— Begin Page —

One way or the other, you have to get over yourself.


----------



## yogachick (Aug 9, 2010)

I think it's the wh**e/madonna syndrome....just my guess. My husband has it and is addicted to porn (which he acknowledges but hides) and was raised Catholic...if that sheds any light on this. I think you need personal counseling. I wish my husband would go......he just keeps stuffing it under the rug, pretending nothing is wrong. When my husband told the marriage counselor he was physically attracted to me I couldn't believe it....OK, so where is the sex????


----------



## Fac 51 (Sep 6, 2010)

So if its the Madonna/***** syndrome what does that actually mean?? How will counselling help me to see her in a sexual way again? or does it mean that I need be with someone who is a 6/7 rather than a 9/10? and let her go and find someone who is going to treat her like a woman..


----------



## yogachick (Aug 9, 2010)

Fac 51 said:


> So if its the Madonna/***** syndrome what does that actually mean?? How will counselling help me to see her in a sexual way again? or does it mean that I need be with someone who is a 6/7 rather than a 9/10? and let her go and find someone who is going to treat her like a woman..


It means, Those are the lips that kiss your children so they shouldn't be sucking your c**k


----------



## Blanca (Jul 25, 2008)

I think this is where my marriage is headed. My H says he thinks im beautiful but he shows no attraction to me. it is sad. 

I think what you have to ask yourself is now that you know you can actually be very attracted to someone else can your marriage ever really be good? i personally dont think it can.


----------



## SimplyAmorous (Nov 25, 2009)

I wonder how it would effect you if you learned your wife had a hot affair with another man? I have read (please do not misunderstand me- I am not condoing this) but I have heard it stated that (some) men who have lost attraction to their wives, sometimes this does a wonder for their said "attraction" problems , just thinking about her giving herself to another.

— End Page —

• Prompt: Copy the forum thread above in full, word for word.

— Begin Data rows —

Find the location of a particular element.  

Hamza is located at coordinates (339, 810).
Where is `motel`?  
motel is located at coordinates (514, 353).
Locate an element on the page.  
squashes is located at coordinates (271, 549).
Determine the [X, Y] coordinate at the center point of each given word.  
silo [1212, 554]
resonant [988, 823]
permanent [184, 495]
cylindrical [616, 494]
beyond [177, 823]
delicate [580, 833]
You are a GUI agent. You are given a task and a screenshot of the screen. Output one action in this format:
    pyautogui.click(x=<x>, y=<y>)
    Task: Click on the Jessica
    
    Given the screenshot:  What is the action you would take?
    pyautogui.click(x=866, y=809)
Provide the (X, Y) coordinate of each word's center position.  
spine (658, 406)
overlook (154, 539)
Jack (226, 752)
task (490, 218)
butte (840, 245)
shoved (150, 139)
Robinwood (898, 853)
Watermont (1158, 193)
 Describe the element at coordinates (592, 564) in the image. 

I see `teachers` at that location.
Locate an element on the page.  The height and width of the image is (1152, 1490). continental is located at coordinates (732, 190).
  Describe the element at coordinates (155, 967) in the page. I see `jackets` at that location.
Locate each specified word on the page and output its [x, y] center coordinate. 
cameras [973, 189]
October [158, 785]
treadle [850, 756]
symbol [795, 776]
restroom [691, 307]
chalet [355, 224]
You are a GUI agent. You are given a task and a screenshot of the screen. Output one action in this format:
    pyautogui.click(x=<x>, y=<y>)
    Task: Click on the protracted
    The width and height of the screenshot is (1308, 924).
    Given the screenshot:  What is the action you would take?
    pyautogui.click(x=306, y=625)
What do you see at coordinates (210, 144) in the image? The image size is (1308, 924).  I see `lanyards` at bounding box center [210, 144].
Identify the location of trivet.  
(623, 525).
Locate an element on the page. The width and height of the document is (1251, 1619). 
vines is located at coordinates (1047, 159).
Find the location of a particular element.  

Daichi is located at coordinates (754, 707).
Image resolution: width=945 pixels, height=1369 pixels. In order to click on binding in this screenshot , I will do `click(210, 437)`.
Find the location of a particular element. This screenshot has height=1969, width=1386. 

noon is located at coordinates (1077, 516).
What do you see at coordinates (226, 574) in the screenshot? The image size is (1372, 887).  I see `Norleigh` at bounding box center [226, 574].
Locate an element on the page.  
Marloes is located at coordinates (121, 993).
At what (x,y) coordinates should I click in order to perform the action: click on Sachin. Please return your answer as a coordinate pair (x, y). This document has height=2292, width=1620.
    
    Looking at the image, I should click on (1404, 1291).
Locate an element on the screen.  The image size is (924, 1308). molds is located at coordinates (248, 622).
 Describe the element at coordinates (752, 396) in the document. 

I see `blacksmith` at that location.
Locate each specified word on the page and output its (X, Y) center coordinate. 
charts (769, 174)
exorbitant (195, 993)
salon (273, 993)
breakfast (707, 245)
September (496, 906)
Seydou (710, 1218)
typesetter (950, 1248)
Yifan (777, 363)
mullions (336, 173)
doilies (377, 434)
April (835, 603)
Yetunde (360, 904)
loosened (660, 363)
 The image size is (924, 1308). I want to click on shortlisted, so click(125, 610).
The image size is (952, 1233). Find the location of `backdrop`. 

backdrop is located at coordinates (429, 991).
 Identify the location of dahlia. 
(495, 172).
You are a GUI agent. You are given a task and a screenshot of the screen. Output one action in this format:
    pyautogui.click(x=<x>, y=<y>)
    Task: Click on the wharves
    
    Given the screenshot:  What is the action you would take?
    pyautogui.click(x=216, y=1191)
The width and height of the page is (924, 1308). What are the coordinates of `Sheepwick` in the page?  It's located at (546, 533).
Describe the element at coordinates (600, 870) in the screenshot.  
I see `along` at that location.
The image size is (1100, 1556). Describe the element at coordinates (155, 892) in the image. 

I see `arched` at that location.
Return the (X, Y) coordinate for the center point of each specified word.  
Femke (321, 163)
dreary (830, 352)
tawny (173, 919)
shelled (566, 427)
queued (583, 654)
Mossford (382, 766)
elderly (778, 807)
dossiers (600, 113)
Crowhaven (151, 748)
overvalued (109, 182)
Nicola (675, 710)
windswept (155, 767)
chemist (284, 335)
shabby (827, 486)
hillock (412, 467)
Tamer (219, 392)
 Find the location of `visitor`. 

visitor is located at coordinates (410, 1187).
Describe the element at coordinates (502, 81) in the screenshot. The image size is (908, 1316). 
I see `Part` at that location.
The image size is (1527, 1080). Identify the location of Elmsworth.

— End Data rows —

• Exercise answer:
One way or the other, you have to get over yourself.


----------



## yogachick (Aug 9, 2010)

I think it's the wh**e/madonna syndrome....just my guess. My husband has it and is addicted to porn (which he acknowledges but hides) and was raised Catholic...if that sheds any light on this. I think you need personal counseling. I wish my husband would go......he just keeps stuffing it under the rug, pretending nothing is wrong. When my husband told the marriage counselor he was physically attracted to me I couldn't believe it....OK, so where is the sex????


----------



## Fac 51 (Sep 6, 2010)

So if its the Madonna/***** syndrome what does that actually mean?? How will counselling help me to see her in a sexual way again? or does it mean that I need be with someone who is a 6/7 rather than a 9/10? and let her go and find someone who is going to treat her like a woman..


----------



## yogachick (Aug 9, 2010)

Fac 51 said:


> So if its the Madonna/***** syndrome what does that actually mean?? How will counselling help me to see her in a sexual way again? or does it mean that I need be with someone who is a 6/7 rather than a 9/10? and let her go and find someone who is going to treat her like a woman..


It means, Those are the lips that kiss your children so they shouldn't be sucking your c**k


----------



## Blanca (Jul 25, 2008)

I think this is where my marriage is headed. My H says he thinks im beautiful but he shows no attraction to me. it is sad. 

I think what you have to ask yourself is now that you know you can actually be very attracted to someone else can your marriage ever really be good? i personally dont think it can.


----------



## SimplyAmorous (Nov 25, 2009)

I wonder how it would effect you if you learned your wife had a hot affair with another man? I have read (please do not misunderstand me- I am not condoing this) but I have heard it stated that (some) men who have lost attraction to their wives, sometimes this does a wonder for their said "attraction" problems , just thinking about her giving herself to another.